Assuming one GC happens right before Console.WriteLine, will the handle2 be collected? I have seen failures with this coding pattern. It seems that JIT optimization is smart enough to know that ContractHandle will not be referenced later, so it could be assumed dead. Then GC calls its finalizer. Therefore Console.WriteLine is not protected and may still throw object disconnected exception.

 

The recommended coding pattern looks like below.

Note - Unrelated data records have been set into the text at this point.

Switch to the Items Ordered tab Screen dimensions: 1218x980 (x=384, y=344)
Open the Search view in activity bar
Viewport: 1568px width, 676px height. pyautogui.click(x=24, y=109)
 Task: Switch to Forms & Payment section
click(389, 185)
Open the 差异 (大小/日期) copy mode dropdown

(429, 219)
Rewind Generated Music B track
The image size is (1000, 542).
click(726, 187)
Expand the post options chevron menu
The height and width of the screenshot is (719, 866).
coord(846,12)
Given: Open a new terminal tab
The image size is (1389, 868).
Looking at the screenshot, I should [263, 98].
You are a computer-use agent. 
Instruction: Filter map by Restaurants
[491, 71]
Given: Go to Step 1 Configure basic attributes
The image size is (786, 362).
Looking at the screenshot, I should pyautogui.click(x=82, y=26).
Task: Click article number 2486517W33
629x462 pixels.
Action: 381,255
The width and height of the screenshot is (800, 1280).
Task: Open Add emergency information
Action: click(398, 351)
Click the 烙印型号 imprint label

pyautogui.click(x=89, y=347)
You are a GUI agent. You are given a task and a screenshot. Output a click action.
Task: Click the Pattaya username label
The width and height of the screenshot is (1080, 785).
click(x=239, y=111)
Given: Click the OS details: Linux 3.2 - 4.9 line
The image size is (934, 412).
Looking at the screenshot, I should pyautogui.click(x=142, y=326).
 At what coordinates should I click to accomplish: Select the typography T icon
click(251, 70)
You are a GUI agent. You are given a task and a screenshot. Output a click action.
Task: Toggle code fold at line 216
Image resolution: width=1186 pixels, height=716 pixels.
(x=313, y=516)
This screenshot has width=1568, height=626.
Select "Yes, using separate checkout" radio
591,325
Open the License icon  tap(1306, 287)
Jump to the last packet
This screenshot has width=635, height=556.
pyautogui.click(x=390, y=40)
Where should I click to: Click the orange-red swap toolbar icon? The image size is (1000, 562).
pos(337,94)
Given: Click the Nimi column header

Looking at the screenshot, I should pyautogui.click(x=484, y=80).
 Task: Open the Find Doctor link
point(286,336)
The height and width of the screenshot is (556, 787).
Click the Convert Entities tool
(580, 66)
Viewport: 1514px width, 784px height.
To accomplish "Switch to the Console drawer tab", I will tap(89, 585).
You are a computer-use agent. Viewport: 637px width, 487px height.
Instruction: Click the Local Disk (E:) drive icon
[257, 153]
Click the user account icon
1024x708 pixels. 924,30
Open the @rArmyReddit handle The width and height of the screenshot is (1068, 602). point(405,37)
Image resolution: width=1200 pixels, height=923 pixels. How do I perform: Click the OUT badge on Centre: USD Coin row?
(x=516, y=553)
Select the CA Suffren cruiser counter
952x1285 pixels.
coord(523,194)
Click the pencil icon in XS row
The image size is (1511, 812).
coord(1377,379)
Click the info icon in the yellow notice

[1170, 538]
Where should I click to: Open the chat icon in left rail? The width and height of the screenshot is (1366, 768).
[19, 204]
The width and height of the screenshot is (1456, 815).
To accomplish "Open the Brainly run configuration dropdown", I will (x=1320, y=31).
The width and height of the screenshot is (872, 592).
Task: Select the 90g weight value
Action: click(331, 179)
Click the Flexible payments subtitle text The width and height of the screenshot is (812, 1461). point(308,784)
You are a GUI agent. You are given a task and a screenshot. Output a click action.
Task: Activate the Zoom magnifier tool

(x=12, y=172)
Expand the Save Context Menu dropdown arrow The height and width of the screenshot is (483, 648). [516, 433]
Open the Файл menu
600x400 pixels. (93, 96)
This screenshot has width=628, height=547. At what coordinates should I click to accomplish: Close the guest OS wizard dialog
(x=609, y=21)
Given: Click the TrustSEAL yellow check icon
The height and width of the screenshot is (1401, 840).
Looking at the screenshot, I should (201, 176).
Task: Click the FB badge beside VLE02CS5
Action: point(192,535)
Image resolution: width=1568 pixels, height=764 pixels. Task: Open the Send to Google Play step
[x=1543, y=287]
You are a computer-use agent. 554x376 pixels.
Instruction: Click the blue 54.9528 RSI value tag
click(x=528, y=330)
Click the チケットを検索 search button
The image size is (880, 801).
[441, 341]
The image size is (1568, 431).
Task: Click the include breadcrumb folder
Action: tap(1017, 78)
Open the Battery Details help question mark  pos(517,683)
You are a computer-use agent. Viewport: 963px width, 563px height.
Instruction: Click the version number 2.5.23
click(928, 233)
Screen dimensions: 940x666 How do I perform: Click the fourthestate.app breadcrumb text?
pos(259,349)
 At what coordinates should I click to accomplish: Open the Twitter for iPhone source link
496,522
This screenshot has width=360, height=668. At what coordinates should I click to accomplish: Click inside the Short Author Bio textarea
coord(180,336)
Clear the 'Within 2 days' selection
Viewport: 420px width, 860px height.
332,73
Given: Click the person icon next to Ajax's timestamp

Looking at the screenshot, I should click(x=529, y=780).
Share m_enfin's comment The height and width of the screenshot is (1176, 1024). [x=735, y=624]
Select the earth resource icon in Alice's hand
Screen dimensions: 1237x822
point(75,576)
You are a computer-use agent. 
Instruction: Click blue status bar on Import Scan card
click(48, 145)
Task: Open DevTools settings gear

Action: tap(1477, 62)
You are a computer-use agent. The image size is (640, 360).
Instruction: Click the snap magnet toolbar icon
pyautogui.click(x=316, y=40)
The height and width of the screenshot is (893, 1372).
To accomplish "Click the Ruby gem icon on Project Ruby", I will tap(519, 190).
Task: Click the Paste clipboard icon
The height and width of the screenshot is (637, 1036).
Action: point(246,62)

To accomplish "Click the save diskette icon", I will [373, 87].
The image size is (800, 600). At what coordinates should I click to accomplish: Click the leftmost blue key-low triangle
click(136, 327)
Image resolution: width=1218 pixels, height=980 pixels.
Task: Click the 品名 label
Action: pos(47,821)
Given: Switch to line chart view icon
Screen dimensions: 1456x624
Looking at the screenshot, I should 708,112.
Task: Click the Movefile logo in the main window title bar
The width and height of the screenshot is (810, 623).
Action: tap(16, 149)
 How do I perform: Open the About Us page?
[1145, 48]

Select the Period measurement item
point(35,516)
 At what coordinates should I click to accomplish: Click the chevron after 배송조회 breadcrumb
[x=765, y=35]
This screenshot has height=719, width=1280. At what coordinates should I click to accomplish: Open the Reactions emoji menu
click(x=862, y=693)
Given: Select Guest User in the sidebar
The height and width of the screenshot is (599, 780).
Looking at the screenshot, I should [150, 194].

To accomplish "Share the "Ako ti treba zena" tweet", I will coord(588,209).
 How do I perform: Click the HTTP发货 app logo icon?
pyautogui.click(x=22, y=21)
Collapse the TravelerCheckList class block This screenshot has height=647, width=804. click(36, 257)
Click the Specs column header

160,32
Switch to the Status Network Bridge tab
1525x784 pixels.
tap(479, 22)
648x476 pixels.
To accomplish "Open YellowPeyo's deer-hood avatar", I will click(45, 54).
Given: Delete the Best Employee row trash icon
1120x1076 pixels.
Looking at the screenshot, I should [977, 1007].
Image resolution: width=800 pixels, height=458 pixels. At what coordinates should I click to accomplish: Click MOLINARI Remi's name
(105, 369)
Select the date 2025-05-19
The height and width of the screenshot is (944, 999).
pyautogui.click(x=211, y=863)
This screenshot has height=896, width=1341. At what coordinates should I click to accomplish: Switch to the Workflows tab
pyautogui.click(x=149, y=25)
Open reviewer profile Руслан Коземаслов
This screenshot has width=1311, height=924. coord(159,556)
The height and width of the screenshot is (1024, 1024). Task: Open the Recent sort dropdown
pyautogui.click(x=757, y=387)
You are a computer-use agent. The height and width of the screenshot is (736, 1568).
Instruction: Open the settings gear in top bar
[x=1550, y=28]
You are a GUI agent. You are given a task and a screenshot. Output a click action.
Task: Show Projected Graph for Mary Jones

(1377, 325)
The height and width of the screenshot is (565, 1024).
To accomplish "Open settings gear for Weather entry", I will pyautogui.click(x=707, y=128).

using (ContractHandle handle2 = new ContractHandle(retData))

{

IDemoDataContract retData = contract.Reverse(data);

Console.WriteLine("The value is {0}", retData.GetValue());

}

 

You can also use a field in the adapter class to hold the ContractHandle if you are sure that you are not going to have circular reference issue.

 

 

Summary

 

In this blog, we looked at our Add-In lifetime management model. Our model sits between pure reference counting model and pure GC based model. It does have pros and cons. We also listed a few coding patterns that user may encounter in their development. Keeping the issues in mind will help you write good quality pipeline code.

All the issues we listed above may not cause problems immediately on a dev machine due to the nature of how GC works.  Stress testing and running tests on machines with different configuration are very helpful to discover issues like these before you deploy your app to customers’ machines.